と、月ちゃんが晴れ晴れとした表情で、しがみ付いていたヴェロモトゥールからその手を放した。


「節制ちゃん、ありがとう! 月ちゃんの心を落ち着かせてくれて!」

 愛流華奈は、穏やかになった月ちゃんの笑顔を見て、節制ちゃんに礼を言うと、

「魔術師ちゃんがせっかく知らせてくれているので、あの場所へ今すぐ行きましょう!」

と、空の一点を指し示した。


 空に浮かび上がる「∞」のマークはしだいに薄れ始めていた。


「あら! お空の印が消えかかっているなんてバランスのお悪いこと! 皆さん今すぐ私の背中にお乗りなさい。

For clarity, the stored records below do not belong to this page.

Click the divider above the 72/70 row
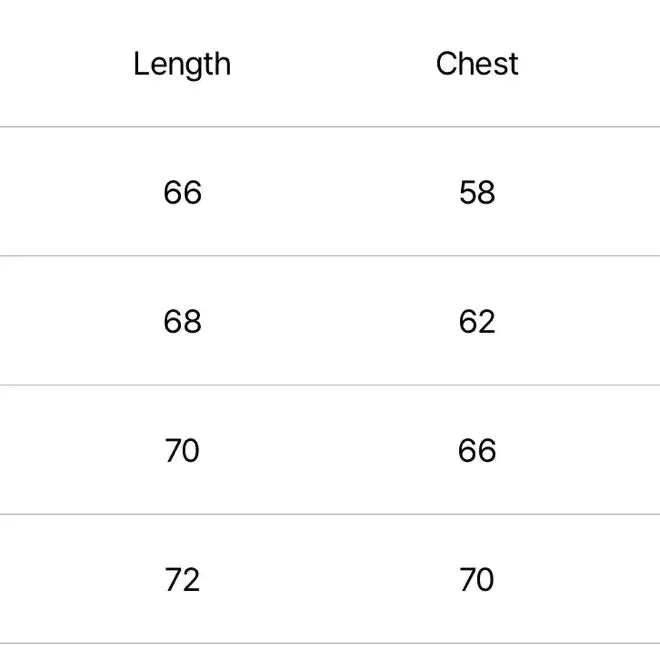 (330, 514)
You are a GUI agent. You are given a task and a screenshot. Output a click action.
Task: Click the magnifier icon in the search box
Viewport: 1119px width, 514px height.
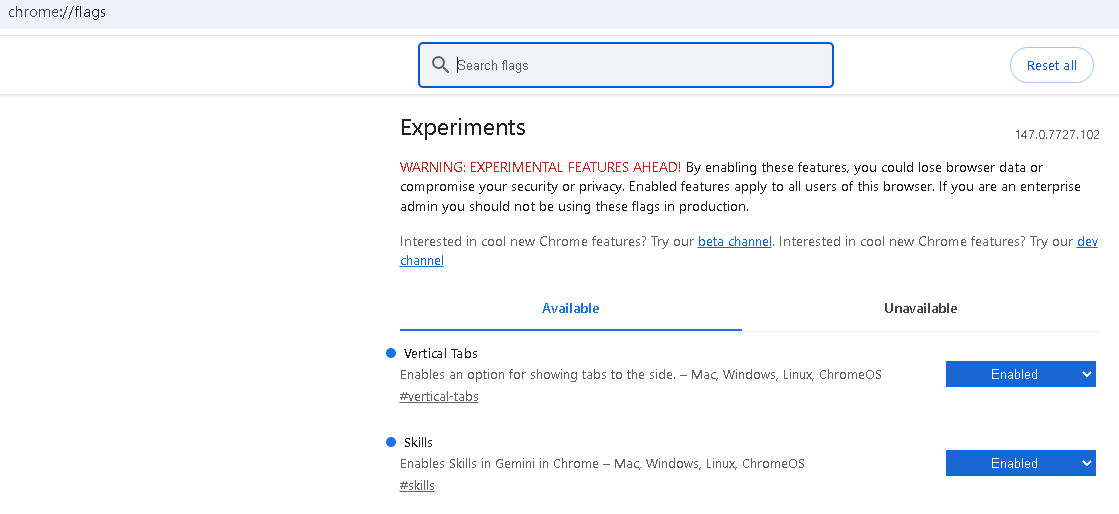pos(440,65)
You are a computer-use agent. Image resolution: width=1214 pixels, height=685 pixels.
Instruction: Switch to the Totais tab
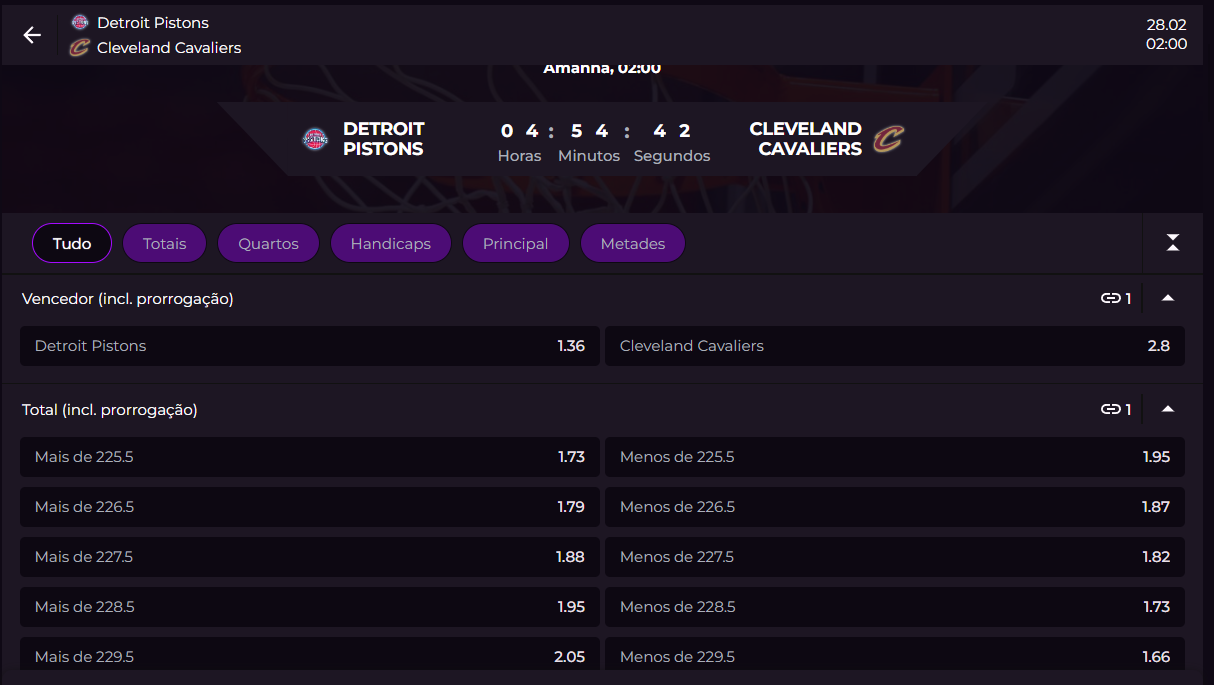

あの印の場所まで連れて行って差し上げます!」

 節制ちゃんはそう言って背中の翼をバサバサッと大きく羽ばたかせた。


「こ、こんなにも大勢であなたのお背中に乗って大丈夫なのですこと? よ、四人もいますわよ?」

 無事にスカートを穿き終えた貴梨花が咄嗟に声をあげる。


「まあ! そう言われたら、そうです! 私の背中に四人はいくら何でもバランスがお悪いです。二人くらいがちょうど良いバランスです!」

 節制ちゃんがすこし困惑気味に応える。


「困ったわね……節制ちゃんの背中には二人しか乗れないなんて……」

 愛流華奈も困惑しながら、その場にいる貴梨花、月ちゃん、太陽ちゃんの姿に目をやった。